Nothing in the records should be altered; retype them all exactly.

Input data ▸
==*==

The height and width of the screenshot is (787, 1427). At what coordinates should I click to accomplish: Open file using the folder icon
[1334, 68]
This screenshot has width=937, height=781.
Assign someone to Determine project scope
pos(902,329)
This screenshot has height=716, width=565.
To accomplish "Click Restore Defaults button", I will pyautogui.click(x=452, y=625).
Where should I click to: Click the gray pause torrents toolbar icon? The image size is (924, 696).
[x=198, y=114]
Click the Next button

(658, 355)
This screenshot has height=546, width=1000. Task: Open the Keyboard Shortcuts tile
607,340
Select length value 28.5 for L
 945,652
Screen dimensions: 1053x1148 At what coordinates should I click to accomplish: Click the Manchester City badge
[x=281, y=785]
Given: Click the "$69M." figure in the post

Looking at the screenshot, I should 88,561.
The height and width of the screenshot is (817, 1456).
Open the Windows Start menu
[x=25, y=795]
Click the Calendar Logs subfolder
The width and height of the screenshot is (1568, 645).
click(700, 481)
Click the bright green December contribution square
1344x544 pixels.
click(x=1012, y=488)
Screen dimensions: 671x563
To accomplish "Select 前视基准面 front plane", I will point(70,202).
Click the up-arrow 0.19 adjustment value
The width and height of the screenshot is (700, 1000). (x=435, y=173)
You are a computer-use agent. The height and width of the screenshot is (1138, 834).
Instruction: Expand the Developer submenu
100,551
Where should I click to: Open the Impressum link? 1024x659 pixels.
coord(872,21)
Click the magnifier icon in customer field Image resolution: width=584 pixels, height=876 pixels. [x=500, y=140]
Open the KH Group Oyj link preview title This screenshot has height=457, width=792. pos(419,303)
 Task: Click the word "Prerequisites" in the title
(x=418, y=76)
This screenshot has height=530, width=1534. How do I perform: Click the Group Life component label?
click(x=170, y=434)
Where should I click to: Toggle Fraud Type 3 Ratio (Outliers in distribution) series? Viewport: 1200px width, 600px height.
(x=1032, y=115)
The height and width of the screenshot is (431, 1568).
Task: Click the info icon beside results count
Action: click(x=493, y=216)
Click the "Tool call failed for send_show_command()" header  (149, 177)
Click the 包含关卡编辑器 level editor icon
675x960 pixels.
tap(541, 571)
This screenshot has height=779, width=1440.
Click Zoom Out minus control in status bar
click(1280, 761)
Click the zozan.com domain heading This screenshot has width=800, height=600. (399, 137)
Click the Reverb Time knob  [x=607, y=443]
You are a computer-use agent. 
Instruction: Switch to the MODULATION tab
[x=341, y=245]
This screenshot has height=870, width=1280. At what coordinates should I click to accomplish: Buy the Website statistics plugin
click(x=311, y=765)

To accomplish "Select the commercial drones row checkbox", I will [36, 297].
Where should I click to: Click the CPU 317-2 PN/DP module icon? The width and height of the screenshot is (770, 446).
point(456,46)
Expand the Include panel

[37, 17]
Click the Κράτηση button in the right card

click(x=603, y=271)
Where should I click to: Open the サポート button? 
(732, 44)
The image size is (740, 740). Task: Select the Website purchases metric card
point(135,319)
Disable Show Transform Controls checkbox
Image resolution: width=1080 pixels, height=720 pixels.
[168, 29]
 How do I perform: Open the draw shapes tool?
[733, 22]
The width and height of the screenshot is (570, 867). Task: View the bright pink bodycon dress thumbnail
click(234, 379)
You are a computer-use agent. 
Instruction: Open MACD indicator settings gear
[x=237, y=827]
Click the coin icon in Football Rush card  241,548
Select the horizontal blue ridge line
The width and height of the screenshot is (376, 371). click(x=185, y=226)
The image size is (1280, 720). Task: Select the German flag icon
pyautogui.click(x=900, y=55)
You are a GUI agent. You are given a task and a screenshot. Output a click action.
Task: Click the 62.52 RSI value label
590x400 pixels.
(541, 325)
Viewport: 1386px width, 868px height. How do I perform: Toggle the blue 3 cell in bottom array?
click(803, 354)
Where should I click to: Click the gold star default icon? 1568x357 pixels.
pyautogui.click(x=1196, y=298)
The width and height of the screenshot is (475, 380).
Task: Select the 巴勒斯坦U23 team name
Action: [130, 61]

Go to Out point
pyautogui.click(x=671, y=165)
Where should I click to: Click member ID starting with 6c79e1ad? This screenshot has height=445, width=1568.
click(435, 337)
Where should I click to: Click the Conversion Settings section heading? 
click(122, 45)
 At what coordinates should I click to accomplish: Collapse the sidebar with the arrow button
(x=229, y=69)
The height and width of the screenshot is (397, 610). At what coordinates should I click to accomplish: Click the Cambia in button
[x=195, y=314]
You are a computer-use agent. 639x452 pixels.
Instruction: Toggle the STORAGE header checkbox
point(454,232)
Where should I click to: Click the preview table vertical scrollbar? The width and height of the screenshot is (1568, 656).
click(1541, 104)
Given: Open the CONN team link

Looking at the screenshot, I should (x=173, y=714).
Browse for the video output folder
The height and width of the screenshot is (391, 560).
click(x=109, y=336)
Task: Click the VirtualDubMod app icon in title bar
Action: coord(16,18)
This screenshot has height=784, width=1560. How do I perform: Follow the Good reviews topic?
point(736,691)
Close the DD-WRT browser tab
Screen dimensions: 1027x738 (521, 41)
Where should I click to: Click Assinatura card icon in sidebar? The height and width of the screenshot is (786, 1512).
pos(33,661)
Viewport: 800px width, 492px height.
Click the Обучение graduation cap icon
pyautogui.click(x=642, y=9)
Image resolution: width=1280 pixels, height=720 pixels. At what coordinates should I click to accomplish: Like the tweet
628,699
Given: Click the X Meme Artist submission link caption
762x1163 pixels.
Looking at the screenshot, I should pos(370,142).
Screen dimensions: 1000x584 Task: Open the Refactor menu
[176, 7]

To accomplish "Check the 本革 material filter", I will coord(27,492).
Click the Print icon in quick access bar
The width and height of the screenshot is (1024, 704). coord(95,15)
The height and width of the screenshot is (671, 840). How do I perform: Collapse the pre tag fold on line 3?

==*==

Task result ▸
The height and width of the screenshot is (787, 1427). At what coordinates should I click to accomplish: Open file using the folder icon
[1334, 68]
This screenshot has width=937, height=781.
Assign someone to Determine project scope
pos(902,329)
This screenshot has height=716, width=565.
To accomplish "Click Restore Defaults button", I will pyautogui.click(x=452, y=625).
Where should I click to: Click the gray pause torrents toolbar icon? The image size is (924, 696).
[x=198, y=114]
Click the Next button

(658, 355)
This screenshot has height=546, width=1000. Task: Open the Keyboard Shortcuts tile
607,340
Select length value 28.5 for L
 945,652
Screen dimensions: 1053x1148 At what coordinates should I click to accomplish: Click the Manchester City badge
[x=281, y=785]
Given: Click the "$69M." figure in the post

Looking at the screenshot, I should 88,561.
The height and width of the screenshot is (817, 1456).
Open the Windows Start menu
[x=25, y=795]
Click the Calendar Logs subfolder
The width and height of the screenshot is (1568, 645).
click(700, 481)
Click the bright green December contribution square
1344x544 pixels.
click(x=1012, y=488)
Screen dimensions: 671x563
To accomplish "Select 前视基准面 front plane", I will point(70,202).
Click the up-arrow 0.19 adjustment value
The width and height of the screenshot is (700, 1000). (x=435, y=173)
You are a computer-use agent. The height and width of the screenshot is (1138, 834).
Instruction: Expand the Developer submenu
100,551
Where should I click to: Open the Impressum link? 1024x659 pixels.
coord(872,21)
Click the magnifier icon in customer field Image resolution: width=584 pixels, height=876 pixels. [x=500, y=140]
Open the KH Group Oyj link preview title This screenshot has height=457, width=792. pos(419,303)
 Task: Click the word "Prerequisites" in the title
(x=418, y=76)
This screenshot has height=530, width=1534. How do I perform: Click the Group Life component label?
click(x=170, y=434)
Where should I click to: Toggle Fraud Type 3 Ratio (Outliers in distribution) series? Viewport: 1200px width, 600px height.
(x=1032, y=115)
The height and width of the screenshot is (431, 1568).
Task: Click the info icon beside results count
Action: click(x=493, y=216)
Click the "Tool call failed for send_show_command()" header  (149, 177)
Click the 包含关卡编辑器 level editor icon
675x960 pixels.
tap(541, 571)
This screenshot has height=779, width=1440.
Click Zoom Out minus control in status bar
click(1280, 761)
Click the zozan.com domain heading This screenshot has width=800, height=600. (399, 137)
Click the Reverb Time knob  [x=607, y=443]
You are a computer-use agent. 
Instruction: Switch to the MODULATION tab
[x=341, y=245]
This screenshot has height=870, width=1280. At what coordinates should I click to accomplish: Buy the Website statistics plugin
click(x=311, y=765)

To accomplish "Select the commercial drones row checkbox", I will [36, 297].
Where should I click to: Click the CPU 317-2 PN/DP module icon? The width and height of the screenshot is (770, 446).
point(456,46)
Expand the Include panel

[37, 17]
Click the Κράτηση button in the right card

click(x=603, y=271)
Where should I click to: Open the サポート button? 
(732, 44)
The image size is (740, 740). Task: Select the Website purchases metric card
point(135,319)
Disable Show Transform Controls checkbox
Image resolution: width=1080 pixels, height=720 pixels.
[168, 29]
 How do I perform: Open the draw shapes tool?
[733, 22]
The width and height of the screenshot is (570, 867). Task: View the bright pink bodycon dress thumbnail
click(234, 379)
You are a computer-use agent. 
Instruction: Open MACD indicator settings gear
[x=237, y=827]
Click the coin icon in Football Rush card  241,548
Select the horizontal blue ridge line
The width and height of the screenshot is (376, 371). click(x=185, y=226)
The image size is (1280, 720). Task: Select the German flag icon
pyautogui.click(x=900, y=55)
You are a GUI agent. You are given a task and a screenshot. Output a click action.
Task: Click the 62.52 RSI value label
590x400 pixels.
(541, 325)
Viewport: 1386px width, 868px height. How do I perform: Toggle the blue 3 cell in bottom array?
click(803, 354)
Where should I click to: Click the gold star default icon? 1568x357 pixels.
pyautogui.click(x=1196, y=298)
The width and height of the screenshot is (475, 380).
Task: Select the 巴勒斯坦U23 team name
Action: [130, 61]

Go to Out point
pyautogui.click(x=671, y=165)
Where should I click to: Click member ID starting with 6c79e1ad? This screenshot has height=445, width=1568.
click(435, 337)
Where should I click to: Click the Conversion Settings section heading? 
click(122, 45)
 At what coordinates should I click to accomplish: Collapse the sidebar with the arrow button
(x=229, y=69)
The height and width of the screenshot is (397, 610). At what coordinates should I click to accomplish: Click the Cambia in button
[x=195, y=314]
You are a computer-use agent. 639x452 pixels.
Instruction: Toggle the STORAGE header checkbox
point(454,232)
Where should I click to: Click the preview table vertical scrollbar? The width and height of the screenshot is (1568, 656).
click(1541, 104)
Given: Open the CONN team link

Looking at the screenshot, I should (x=173, y=714).
Browse for the video output folder
The height and width of the screenshot is (391, 560).
click(x=109, y=336)
Task: Click the VirtualDubMod app icon in title bar
Action: coord(16,18)
This screenshot has height=784, width=1560. How do I perform: Follow the Good reviews topic?
point(736,691)
Close the DD-WRT browser tab
Screen dimensions: 1027x738 (521, 41)
Where should I click to: Click Assinatura card icon in sidebar? The height and width of the screenshot is (786, 1512).
pos(33,661)
Viewport: 800px width, 492px height.
Click the Обучение graduation cap icon
pyautogui.click(x=642, y=9)
Image resolution: width=1280 pixels, height=720 pixels. At what coordinates should I click to accomplish: Like the tweet
628,699
Given: Click the X Meme Artist submission link caption
762x1163 pixels.
Looking at the screenshot, I should pos(370,142).
Screen dimensions: 1000x584 Task: Open the Refactor menu
[176, 7]

To accomplish "Check the 本革 material filter", I will coord(27,492).
Click the Print icon in quick access bar
The width and height of the screenshot is (1024, 704). coord(95,15)
The height and width of the screenshot is (671, 840). How do I perform: Collapse the pre tag fold on line 3?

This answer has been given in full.